Chipotle hasn’t had a great couple of months—if you hadn’t heard—having been cited for numerous food safety violations. (This is not a desired outcome if your brand identity centers around healthy food.) It raises questions about Chipotle's “Food With Integrity” promise. Now marketers will always tell you there's no such thing as bad publicity, but that may not extend to salmonella salads.
And yet, loyal customer that I am, I’m rooting for the company to turn this around. Snarkiness aside, I actually do like Chipotle's food (and prices) and I respect any business that’s trying to do something innovative. Chipotle has been praised by Slate Magazine for "unusual process innovations" that invite comparisons to Apple. And its decision to go au naturel with its food sources was an adventurous one for a “fast casual” restaurant. Chipotle's success in recent years in rolling out its “slow food, fast” approach to dining is a pretty good example of business model innovation.
I heard on the radio recently that Michigan may remove some of its antiquated laws, including one that prohibits “non-traditional” renditions of “The Star Spangled Banner.” That means if Woodstock had occurred in Michigan and Jimi Hendrix had performed his creative interpretation of our national anthem there, he could have been busted. Meanwhile a street singer in Florida DID get hauled away for playing the SSB in a non-traditional way. (They got him for “creating a disturbance.”) Now I may have to reconsider whether it’s safe to perform my vast repertoire of patriotic anthems on my slide guitar.
Speaking of antiquated laws, according to the New Mexico Constitution, “idiots” can’t vote in state elections. (I’m not making this up.) It’s a pity that the US Constitution doesn’t forbid idiots from running for President. Methinks there wouldn't be many candidates left to debate. But there are nuttier regulations.
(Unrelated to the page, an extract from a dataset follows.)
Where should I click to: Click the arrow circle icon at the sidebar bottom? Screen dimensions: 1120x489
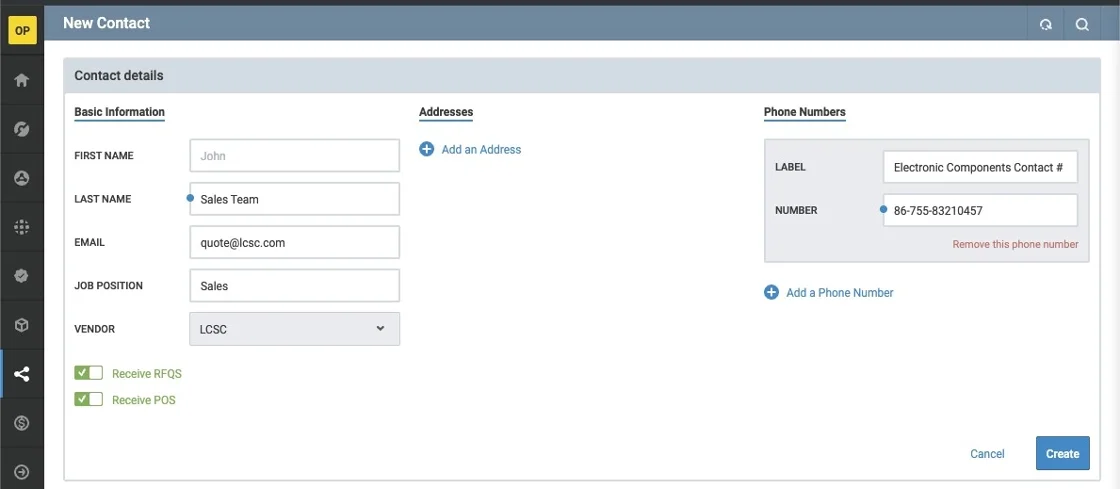22,472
In Illinois, it's illegal to give lighted cigars to pets. In Hartford it's currently illegal to educate dogs. (That's why our dogs in Boston are way more literate.) In Missouri you can't drive with an un-caged bear. In Minnesota you can't cross state lines with a duck on top of your head. (That would keep me out.) And last but not least, in Fairbanks, Alaska, it's illegal for moose to have sex on city streets. (I hope they can just pay a fine and not get thrown in the slammer.)
I get lots of emails asking me to stop what I’m doing and watch a video that will teach me how play ukulele in 10 minutes or how to learn Portuguese in one session. I ignore them of course (unless they’re offering to teach me Portuguese ukulele). But I was taken aback when one email said that if I want to “achieve greatness” I should watch a motivational video for two minutes! At first I thought that was uberly awesome. But the more I thought about it I became annoyed. Two minutes to achieve greatness? My obvious response to this delusional request was, who has two minutes? If I wasn’t going to get it in one minute, I’d rather watch cat videos.
Ok, I feel obligated to impart at least one business lesson for the holidays. Ready? Write this down:
Take it one day at a time.
If that helped you achieve greatness, be sure to let me know. I have a few more.